▶ **EXTRAIT CHOISI**
Né en 1899 à Fukuoka, Kobayakawa Kiyoshi occupe une place singulière au sein du mouvement Shin-hanga (« nouvelles estampes »), ce courant artistique qui, au tournant du XXe siècle, vise à réconcilier la tradition japonaise de la gravure sur bois avec les influences esthétiques modernes, notamment occidentales.

Formé à la peinture Nihonga auprès de Kaburaki Kiyokata, un maître du style, Kobayakawa se distingue dès 1918 par sa participation aux salons artistiques, où il expose des œuvres raffinées, dans la lignée des grands maîtres du bijin-ga (美人画) — ces représentations idéalisées de beautés féminines, héritées de l’Ukiyo-e.



L’année 1924 marque un tournant majeur dans sa carrière. À l’exposition Teiten (Salon impérial des Beaux-Arts), il présente l’œuvre Okiku de Nagasaki, un portrait féminin d’une rare finesse. Cette participation à un événement organisé par l’Académie japonaise des arts lui vaut une reconnaissance nationale. Dès lors, il collabore avec des éditeurs prestigieux comme Watanabe Shōzaburō — grand artisan de la diffusion internationale du Shin-hanga — et Hasegawa Shōten, réputé pour ses estampes raffinées.



Kobayakawa Kiyoshi, Tipsy de la série Kindai jiseishō no uchi (La Mode d'Aujourd'hui) (planche n°1), 1930, estampe, format ō-ōban vertical
Kobayakawa Kiyoshi, Tipsy de la série Kindai jiseishō no uchi (La Mode d'Aujourd'hui) (planche n°1), 1930, estampe, format ō-ōban vertical


Dans les années 1930, Kobayakawa amorce une transformation stylistique audacieuse. Il s’éloigne des codes esthétiques classiques pour s’intéresser aux modan garū (モダン・ガール), ou moga — littéralement les modern girls. Ces jeunes femmes japonaises des années 1920-30, vêtues à l’occidentale, maquillées, fumant ou buvant en public, symbolisent l’émergence d’un nouveau modèle féminin : libre, urbain, transgressif.

▶ **EXERCICES PROPOSÉS**
- 1) Répondez aux questions suivantes à partir de l'extrait sur Kobayakawa Kiyoshi.
(a) Auprès de quel maître Kobayakawa s'est-il formé à la peinture Nihonga ?
(b) Quelle œuvre a-t-il présentée à l'exposition Teiten en 1924 ?
(c) Sous quel nom abrégé désigne-t-on les modan garū ?
- 2) Rédigez la suite de l'extrait sur Kobayakawa Kiyoshi, en reprenant après sa dernière phrase.

▶ **LIGNES ENREGISTRÉES**
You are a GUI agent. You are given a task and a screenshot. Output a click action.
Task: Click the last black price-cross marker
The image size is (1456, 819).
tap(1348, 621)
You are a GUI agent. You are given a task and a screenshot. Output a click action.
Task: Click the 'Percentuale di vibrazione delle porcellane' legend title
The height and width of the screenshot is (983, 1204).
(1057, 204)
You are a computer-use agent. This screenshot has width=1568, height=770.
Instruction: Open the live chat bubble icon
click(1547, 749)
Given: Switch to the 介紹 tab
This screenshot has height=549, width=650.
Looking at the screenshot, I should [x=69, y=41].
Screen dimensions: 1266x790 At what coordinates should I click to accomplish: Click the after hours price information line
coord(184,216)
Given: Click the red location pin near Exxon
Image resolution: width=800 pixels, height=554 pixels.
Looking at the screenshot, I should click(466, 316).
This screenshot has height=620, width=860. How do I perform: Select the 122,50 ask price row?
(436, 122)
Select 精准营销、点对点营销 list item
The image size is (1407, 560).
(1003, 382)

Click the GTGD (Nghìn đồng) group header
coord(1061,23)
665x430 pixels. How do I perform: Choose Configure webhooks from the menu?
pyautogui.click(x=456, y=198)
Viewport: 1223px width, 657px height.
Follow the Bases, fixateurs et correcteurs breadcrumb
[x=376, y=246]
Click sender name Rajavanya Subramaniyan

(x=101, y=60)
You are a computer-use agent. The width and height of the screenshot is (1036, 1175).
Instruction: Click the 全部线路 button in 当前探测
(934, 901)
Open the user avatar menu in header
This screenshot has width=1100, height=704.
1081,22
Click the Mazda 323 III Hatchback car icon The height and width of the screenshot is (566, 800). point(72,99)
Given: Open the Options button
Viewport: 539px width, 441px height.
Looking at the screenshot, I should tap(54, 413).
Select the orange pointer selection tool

▶ **RÉPONSES FOURNIES**
- 1)
(a) Kaburaki Kiyokata.
(b) Okiku de Nagasaki.
(c) Moga.

- 2)
Série phare : Kindai jiseishō no uchi (« La Mode d’aujourd’hui »), 1930–1931

Réalisée en collaboration avec le graveur Takano Shichinosuke et l’imprimeur Ono Tomisaburō, cette série explore une féminité résolument contemporaine. Certaines de ces estampes sont même autoéditées par Kobayakawa, ce qui témoigne de son engagement personnel dans le projet.

Parmi les œuvres les plus marquantes de cette série figure Tipsy, sans doute son image la plus iconique. On y voit une femme assise, maquillée, bijoutée, un verre à la main et une cigarette à l’autre. Son regard franc et assuré reflète un rejet des conventions et un ancrage assumé dans la modernité. Cette œuvre, à la croisée des influences japonaises et occidentales, bouleverse les codes du bijin-ga classique.




L’intérêt de Kobayakawa pour les moga n’est pas seulement formel ou esthétique : il reflète les tensions socioculturelles du Japon de l’entre-deux-guerres, tiraillé entre la préservation de son identité traditionnelle et les forces de l’occidentalisation rapide, notamment dans les milieux urbains. En réinterprétant le bijin-ga à travers le prisme du Shin-hanga, Kobayakawa introduit une esthétique hybride, où le Japon ancestral cohabite avec les symboles de la modernité mondialisée.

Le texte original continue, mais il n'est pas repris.